Description of the task:
What lines of the data below hold the string "Tituna"? Copy each one out.

Start of Listed entries

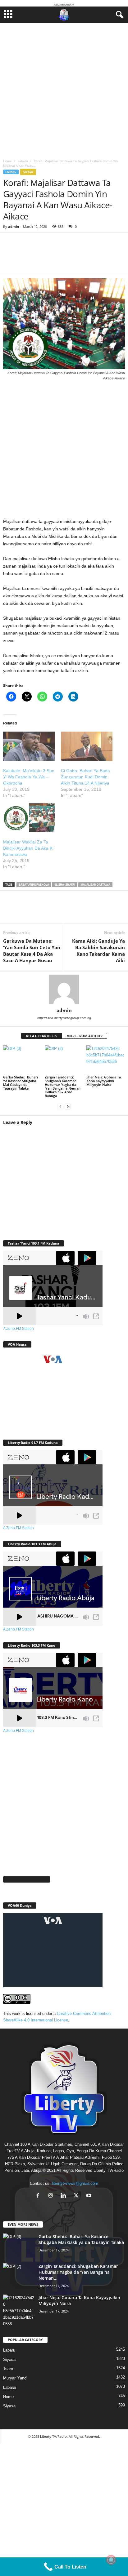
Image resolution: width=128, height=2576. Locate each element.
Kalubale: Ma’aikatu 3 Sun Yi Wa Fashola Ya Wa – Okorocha (28, 777)
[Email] (87, 910)
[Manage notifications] (111, 2560)
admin (13, 226)
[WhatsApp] (49, 910)
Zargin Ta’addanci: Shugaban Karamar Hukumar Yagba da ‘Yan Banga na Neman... (78, 2272)
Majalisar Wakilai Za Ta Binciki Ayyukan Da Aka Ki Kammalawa (28, 848)
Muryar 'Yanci (15, 2378)
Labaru (23, 161)
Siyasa (28, 172)
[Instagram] (52, 2196)
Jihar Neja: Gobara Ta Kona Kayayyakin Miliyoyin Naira (103, 1081)
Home (7, 161)
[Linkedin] (68, 910)
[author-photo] (64, 989)
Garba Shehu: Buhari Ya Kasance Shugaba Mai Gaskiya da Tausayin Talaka (20, 1083)
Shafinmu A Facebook (26, 1879)
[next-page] (68, 1106)
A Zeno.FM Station (18, 1328)
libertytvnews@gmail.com (75, 2183)
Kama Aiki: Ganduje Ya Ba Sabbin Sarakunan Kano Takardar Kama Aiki (98, 950)
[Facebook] (12, 910)
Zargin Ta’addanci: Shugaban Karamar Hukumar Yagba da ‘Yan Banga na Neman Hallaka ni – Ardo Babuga (62, 1086)
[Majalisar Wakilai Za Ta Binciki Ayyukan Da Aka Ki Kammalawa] (29, 817)
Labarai (9, 2387)
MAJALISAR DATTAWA (95, 885)
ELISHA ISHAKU (64, 885)
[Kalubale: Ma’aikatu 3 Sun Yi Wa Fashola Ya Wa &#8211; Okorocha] (29, 746)
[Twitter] (31, 910)
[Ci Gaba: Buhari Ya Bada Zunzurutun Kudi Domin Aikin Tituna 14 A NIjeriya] (86, 746)
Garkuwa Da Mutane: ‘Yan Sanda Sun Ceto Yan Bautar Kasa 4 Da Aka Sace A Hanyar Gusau (31, 950)
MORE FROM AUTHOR (84, 1035)
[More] (94, 258)
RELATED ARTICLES (41, 1035)
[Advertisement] (64, 89)
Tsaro (8, 2368)
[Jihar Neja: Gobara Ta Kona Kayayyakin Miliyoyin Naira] (105, 1059)
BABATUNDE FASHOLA (34, 885)
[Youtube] (89, 2196)
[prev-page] (60, 1106)
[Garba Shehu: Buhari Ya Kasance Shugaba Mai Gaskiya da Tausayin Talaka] (22, 1059)
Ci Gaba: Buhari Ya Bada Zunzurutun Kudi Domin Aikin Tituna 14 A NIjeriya (85, 777)
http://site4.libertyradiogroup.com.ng (64, 1018)
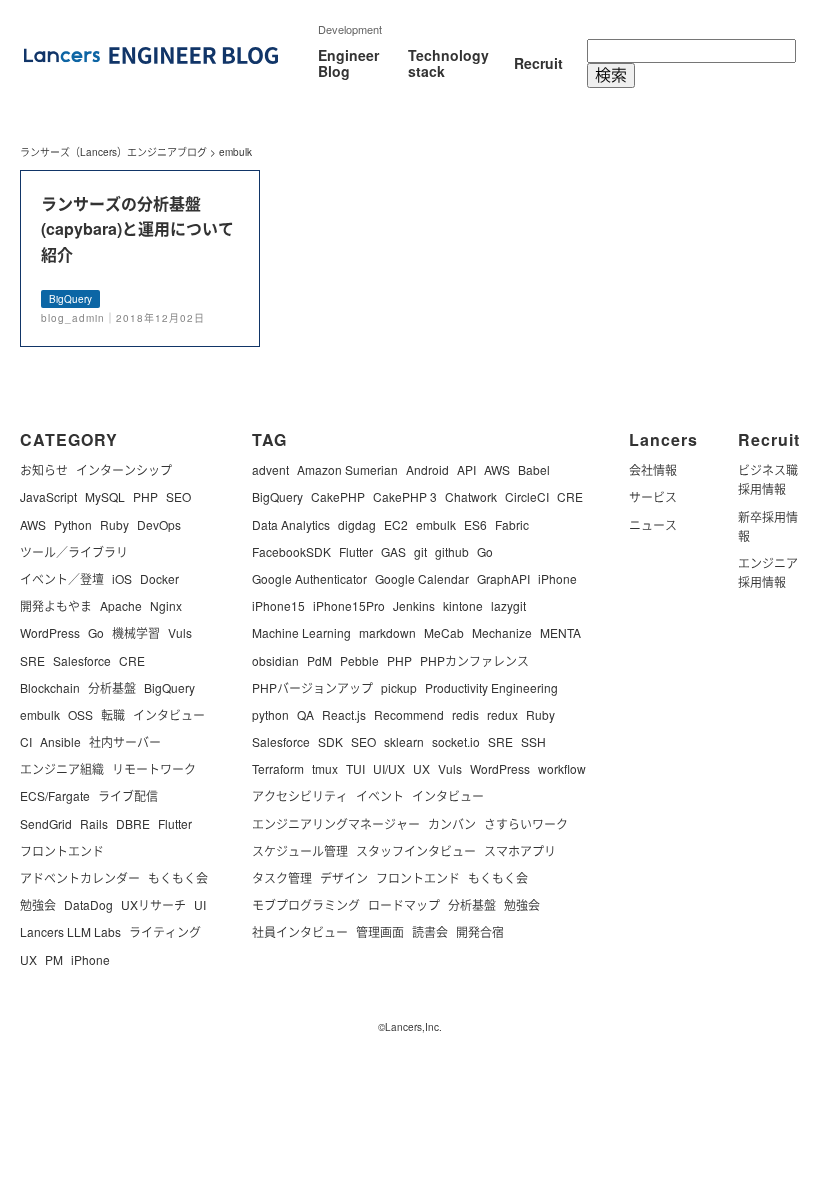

End of Listed entries

Written reply:
[Ci Gaba: Buhari Ya Bada Zunzurutun Kudi Domin Aikin Tituna 14 A NIjeriya] (86, 746)
Ci Gaba: Buhari Ya Bada Zunzurutun Kudi Domin Aikin Tituna 14 A NIjeriya (85, 777)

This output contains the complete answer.